* [Text shown]
========
As of 5:00pm today, April 26th 2021, the Singularity Hub cloud space, including storage of over 9TB of containers, a registry server and builders maintained by me (and literally only me) since 2016, is shut off. Before you worry, we’ve migrated all the existing containers (before the 19th of this month) to an archive so they will continue to be pullable at their previous URLs, something I’ll discuss briefly later in this post. For now, let’s take a few moments to appreciate the server previously known as Singularity Hub, now known as Singularity Hub archive.
Too Long, Didn’t Read
If you have hosted containers on Singularity Hub, you primarily should know that they will continue to be pullable from the archive, however you won’t be able to build new containers. You should disable the previous webhook in your GitHub repositories, an oversight I realized after I revoked all the GitHub tokens for the integration. If you added a Singularity Hub Badge to your repository, I’ve also generated a newly linked one that you can use as follows (see the gist for the markdown):
For the complete details and other options for building containers, you should read the initial news post. If you are feeling nostalgic, take a look at the last day gallery that I’ve prepared in Singularity Hub’s honor. If you have an issue or question that you want to post for the new archive, you can do so here. This post will continue to give Singularity Hub one last honor before it becomes a distant memory.
A Need for Reproducible Science
You can read the background story here, or watch an interactive version here. I started using containers (Docker, specifically) as a naive graduate student in early 2015, quickly fell in love, and decided it would be my mission to bring containers to our HPC cluster at Stanford. It felt immensely important for scientific reproducibility - or being able to preserve an analysis pipeline by some means (containers are a good start) to run again and reproduce it. I built the original version of Singularity Hub, wrote a paper
Sochat V, Prybol CJ, Kurtzer GM (2017) Enhancing reproducibility in scientific computing: Metrics and registry for Singularity containers. PLoS ONE 12(11): e0188511. https://doi.org/10.1371/journal.pone.0188511 Encapsulation of Environments with Containers¶
and charged forward as an advocate and developer for all things containers. This lasted a few years, until containers “were definitely at thing” and then I stepped back. While discussion of the change in the Singularity community itself from 2016 until now is out of scope for this post, I will say that despite the changes, I still care about supporting the Singularity user base and maintain several Singularity-associated projects.
What happens in the future?
At the time that I designed Singularity Hub the thought that I likely wouldn’t be able to maintain it forever loomed in my awareness, but I had hope that the company that grew out of Singularity would soon build a service to replace it. They technically did, but unfortunately the free tier was not suitable for what scientific developers would need. And there certainly wasn’t a business model for (most) academics paying for a service, so ultimately I would keep Singularity Hub online much longer than I originally anticipated. A year and then two grew into five years, and in that time I did whatever it took to keep the server and builders running. This meant several refactors, and pursuring funding for the service. While my group could pay small amounts every now and then, the burden of costs was not reasonable, so I ultimately went to Google early on and asked for help. I suspect people have different views about Google, but before you express any negative sentiment remember that at large companies there are people, and I can solidly state that the people who I worked with showed infinite kindness and support for this tiny effort. I am forever grateful to Google for supporting Singularity Hub for all these years – without them it never would have happened. Thank you Google!!
========
* [Data]
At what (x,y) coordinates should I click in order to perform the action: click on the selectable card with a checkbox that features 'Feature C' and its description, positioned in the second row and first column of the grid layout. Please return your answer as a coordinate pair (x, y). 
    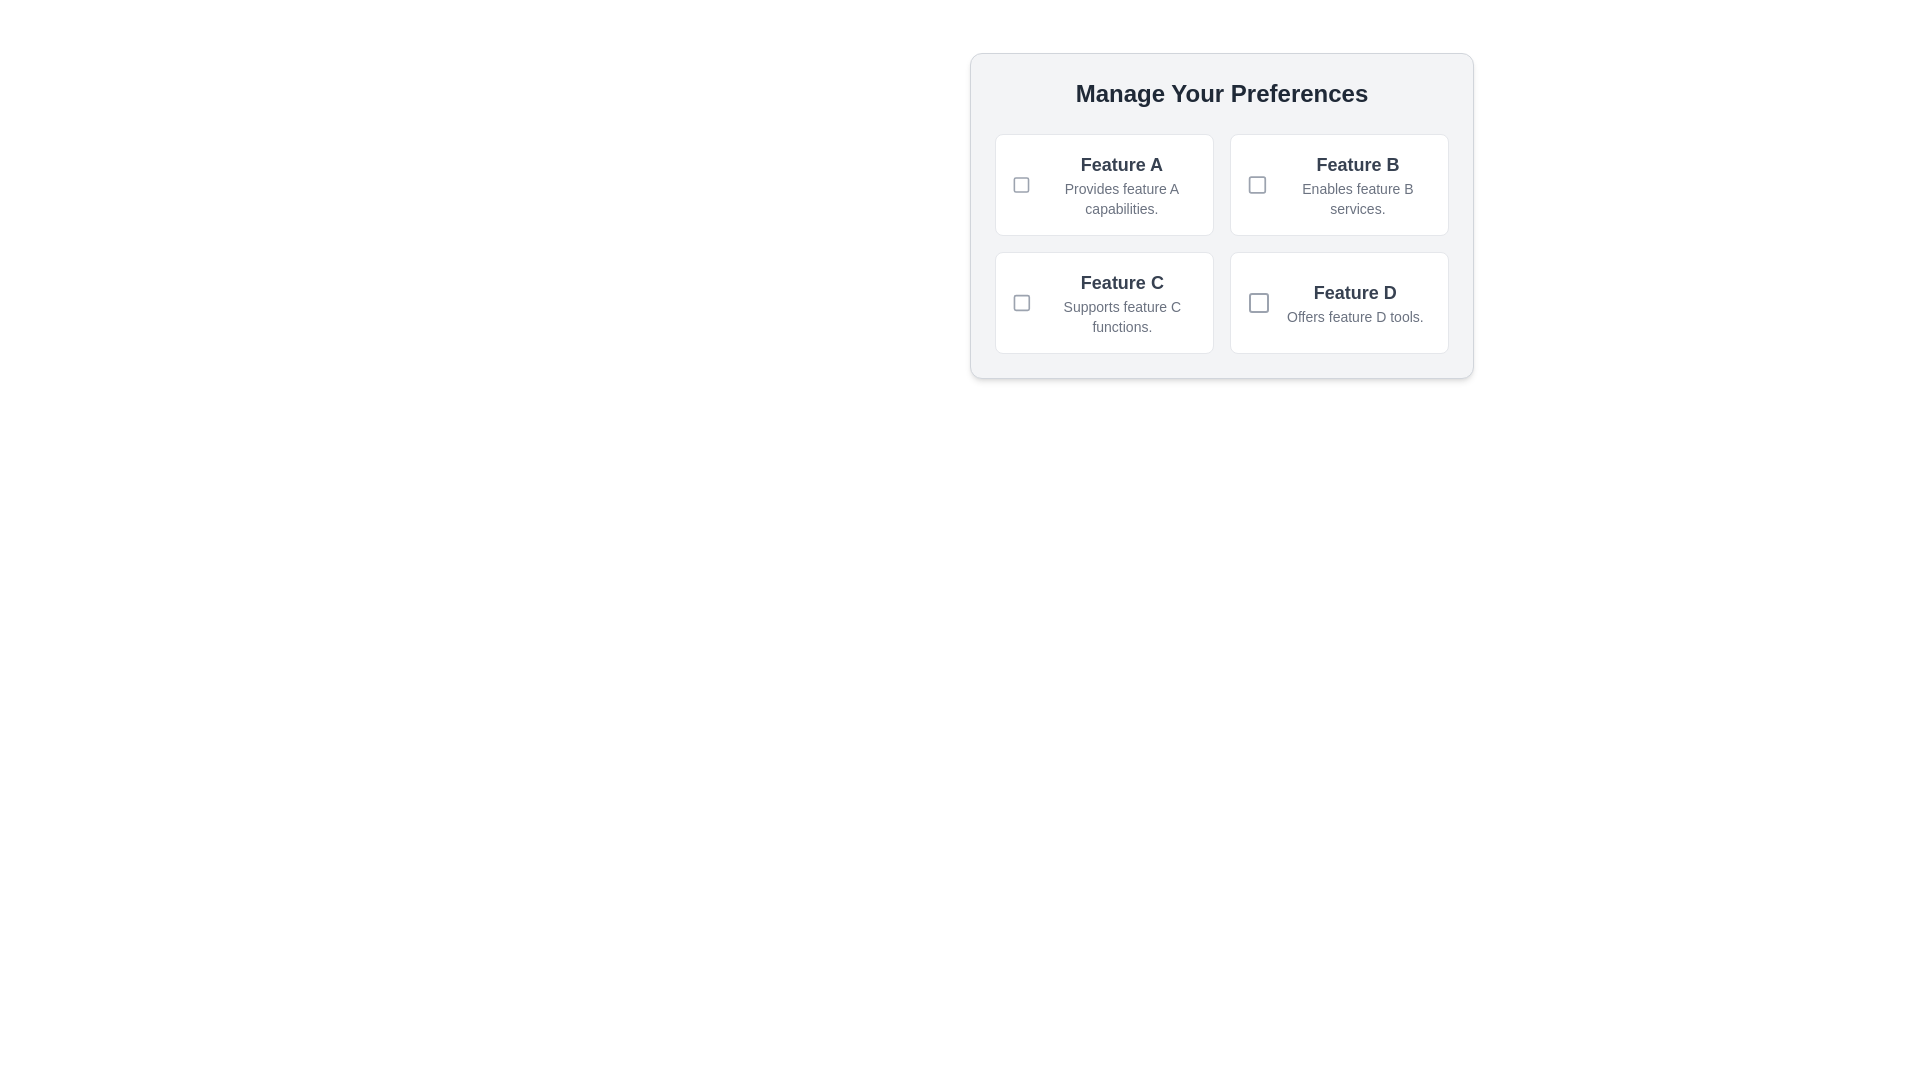
    Looking at the image, I should click on (1103, 303).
========
* [Written tasks]
**a)** Rewrite the passage of the Singularity Hub post that opens with "As of 5:00pm" and closes with "Singularity Hub archive.", renaming every "containers" to "images".
**b)** Carry the post about shutting down Singularity Hub forward from its last sentence.

* [Exercise results]
**a)**
As of 5:00pm today, April 26th 2021, the Singularity Hub cloud space, including storage of over 9TB of images, a registry server and builders maintained by me (and literally only me) since 2016, is shut off. Before you worry, we’ve migrated all the existing images (before the 19th of this month) to an archive so they will continue to be pullable at their previous URLs, something I’ll discuss briefly later in this post. For now, let’s take a few moments to appreciate the server previously known as Singularity Hub, now known as Singularity Hub archive.

**b)**
At the beginning of this year, my time at Stanford was coming to a close. I had finished what I set out to do, and it was time for me to move on. At this point, I reached out to the community for help. At best someone could take over the service, and at worst it would simply go away entirely, including all containers. Thankfully the Center for Open Neuroscience and more specifically, Yarikoptic took the reins. We had a simple plan to migrate all the containers and metadata from storage, and then serve the same containers at an archive at Dartmouth. All previously built public containers before the 19th of April would still be available to pull, ensuring reproducibility of those pipelines from all those years. You can in fact now navigate to singularity-hub.org to see the new home! I tried many times to convince Yarik that I should send him ice cream, but I was not successful.
Is Reproducibility possible?
I’ve written about this before, but after maintaining a service and having pretty good knowledge about scientific workflows and software, I’m not convinced that reproducibility is much more than a pipe dream. Yes, I agree that if you use the right technologies, have great documentation, and try to ensure your data and code is preserved over time, the chances that your original analysis will work in 5 years are pretty good. The problem is when we scale out beyond our lifetimes. Have you seen all those GitHub accounts that belong to people that have died because of old age? Probably not, because GitHub has only been around since 2011. But do you ever wonder what happens to your code, and your various services you use to support it, when you are no longer around? The answer is that you need people to continue supporting it.
This is where I will say that sustainability is less about doing the right thing, and more about survival of the valued.
Your code will endure if it continues to be valued. Even if technologies change, if your analysis pipeline or service adds significant value to the community, people will find a way to keep it up to date and running. If you mysteriously go away and leave a hugely useful project unmaintained, someone will fork it and keep it alive. Yes, it’s very likely the case that the awareness and branding that you create around your code will have an impact. For example, you can make the greatest software known to man, but nobody will care if they don’t know about it. But let’s face it. If software or an analysis pipeline does not add value to the world, even if you got a shiny paper out of it, why should there be effort to keep it alive? I used to be a reproducibility stickler and want to save all-the-things, but now I’m more of a reproducibility evolutionist that expects software to grow, change, and die, and wants to support an ecosystem around that.
For these reasons, when I create something these days, I take a needs-based development approach. Sure - when a piece of software is new and I think it could be useful, I spend some time getting the word out. But once the word is out and there are crickets on the GitHub issue board? It’s probably not useful, and I should focus my time on other things. The reality of being a developer is that 99% of what I do is probably not really useful. I’m okay with that, because the 1% can have a huge impact. This is why after something is solidly released in a pretty good state, I only continue to work on it if users open issues and ask me to.
Was Singularity Hub Valuable?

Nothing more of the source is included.